Se consumó la mayoría absoluta más aplastante y menos sopresiva de la historia de la democracia española, tan aplastante que ni siquiera el principal derrotado ha sido capaz de encontrar un cabo al que agarrarse, por endeble que este fuera, para hacer una lectura sesgada de los resultados y vestirlos de seda. Previsiblemente, el candidato ganador insistió en su primera intervención en el mantra de que será el presidente de todos los españoles (como si no fuera su obligación). Espero que ese > incluya también no solo a quienes no le han votado a él sino a los que no hemos votado a nadie, casi diez millones, un veintiséis por ciento largo de los convocados a meter la papela en las urnas, y de esta forma nuestra voz silenciosa comience a dejarse oír y no se tape antes de que abramos la boca, con el argumento de que no tenemos derecho a hablar por no habernos dado el paseo hasta el colegio electoral.
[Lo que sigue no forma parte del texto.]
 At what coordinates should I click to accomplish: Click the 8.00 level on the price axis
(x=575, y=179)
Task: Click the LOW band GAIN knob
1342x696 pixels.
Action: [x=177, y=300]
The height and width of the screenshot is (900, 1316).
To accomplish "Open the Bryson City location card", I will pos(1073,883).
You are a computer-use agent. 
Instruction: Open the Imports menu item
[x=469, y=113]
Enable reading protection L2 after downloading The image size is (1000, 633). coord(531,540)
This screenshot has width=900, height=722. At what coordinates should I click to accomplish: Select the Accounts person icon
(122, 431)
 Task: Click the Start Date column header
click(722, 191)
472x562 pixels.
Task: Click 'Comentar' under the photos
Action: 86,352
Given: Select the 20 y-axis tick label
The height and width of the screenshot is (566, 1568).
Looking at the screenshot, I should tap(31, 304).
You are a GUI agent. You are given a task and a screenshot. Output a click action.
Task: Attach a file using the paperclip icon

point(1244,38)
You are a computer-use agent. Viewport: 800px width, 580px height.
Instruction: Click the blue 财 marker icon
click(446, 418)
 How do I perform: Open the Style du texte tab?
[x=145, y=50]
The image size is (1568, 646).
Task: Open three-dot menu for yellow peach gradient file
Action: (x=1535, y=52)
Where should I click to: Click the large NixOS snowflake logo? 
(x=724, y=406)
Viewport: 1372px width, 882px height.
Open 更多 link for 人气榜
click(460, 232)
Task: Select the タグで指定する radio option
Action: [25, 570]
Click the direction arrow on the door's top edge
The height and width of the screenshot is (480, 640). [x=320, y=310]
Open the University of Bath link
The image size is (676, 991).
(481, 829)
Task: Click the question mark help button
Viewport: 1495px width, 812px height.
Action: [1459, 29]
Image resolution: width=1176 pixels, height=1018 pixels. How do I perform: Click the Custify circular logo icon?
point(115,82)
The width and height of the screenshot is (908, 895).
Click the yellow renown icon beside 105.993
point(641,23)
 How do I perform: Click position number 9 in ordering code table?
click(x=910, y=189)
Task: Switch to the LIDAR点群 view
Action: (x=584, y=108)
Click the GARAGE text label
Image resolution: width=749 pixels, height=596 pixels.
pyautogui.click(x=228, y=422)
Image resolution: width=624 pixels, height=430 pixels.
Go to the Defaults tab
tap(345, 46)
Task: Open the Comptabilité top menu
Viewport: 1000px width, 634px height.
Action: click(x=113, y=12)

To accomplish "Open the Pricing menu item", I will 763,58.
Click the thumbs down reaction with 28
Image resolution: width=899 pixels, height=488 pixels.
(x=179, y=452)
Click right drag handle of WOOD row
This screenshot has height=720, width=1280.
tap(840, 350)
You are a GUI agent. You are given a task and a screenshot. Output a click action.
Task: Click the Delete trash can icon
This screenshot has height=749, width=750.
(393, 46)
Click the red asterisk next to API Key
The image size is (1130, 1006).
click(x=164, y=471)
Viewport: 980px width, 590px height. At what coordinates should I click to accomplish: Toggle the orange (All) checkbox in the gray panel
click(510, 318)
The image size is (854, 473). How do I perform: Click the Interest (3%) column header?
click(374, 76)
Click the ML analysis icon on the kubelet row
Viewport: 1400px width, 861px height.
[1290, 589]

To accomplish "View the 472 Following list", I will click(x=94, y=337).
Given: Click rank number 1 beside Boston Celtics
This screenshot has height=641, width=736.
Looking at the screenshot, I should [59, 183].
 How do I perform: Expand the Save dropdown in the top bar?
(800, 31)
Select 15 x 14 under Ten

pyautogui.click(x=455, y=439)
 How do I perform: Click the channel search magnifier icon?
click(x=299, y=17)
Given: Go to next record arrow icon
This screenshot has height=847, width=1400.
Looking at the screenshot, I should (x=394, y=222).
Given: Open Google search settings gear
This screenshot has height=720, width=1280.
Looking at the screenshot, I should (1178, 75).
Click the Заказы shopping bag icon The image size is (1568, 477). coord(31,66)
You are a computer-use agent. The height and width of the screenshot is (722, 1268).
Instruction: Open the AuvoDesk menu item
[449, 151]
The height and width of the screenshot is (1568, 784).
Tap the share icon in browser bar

Pertenecemos a la raza democrática de los acusados, y como a la otra hasta no hace tanto se nos culpa, más o menos veladamente, de la degeneración del invento. Pero es el invento el que está degenerado. Es él el que permite que un partido con 323.517 votos tenga los mismos diputados que uno con 1.140.242; es él el que obliga a elegir a bloques cerrados y no a personas según su valía; es él el que, teniendo los medios para abaratar el ejercicio del sufragio y para permitir una participación con mayor frecuencia, cuando surja un asunto que lo demande, se contenta con conceder al ciudadano la facultad de entregar su consentimiento monolítico cada cuatro años y por todo ese periodo, como si en el lapso no pudiera matizar o cambiar de parecer.
No es que seamos indiferentes – no al menos todos, como nos acusan muchos de los que votan en blanco (ellos sí acatan el sistema) -. No es desconocimiento. No es renuncia sino denuncia: implícita. Que nos critiquen, desde luego. Pero que primero nos comprendan.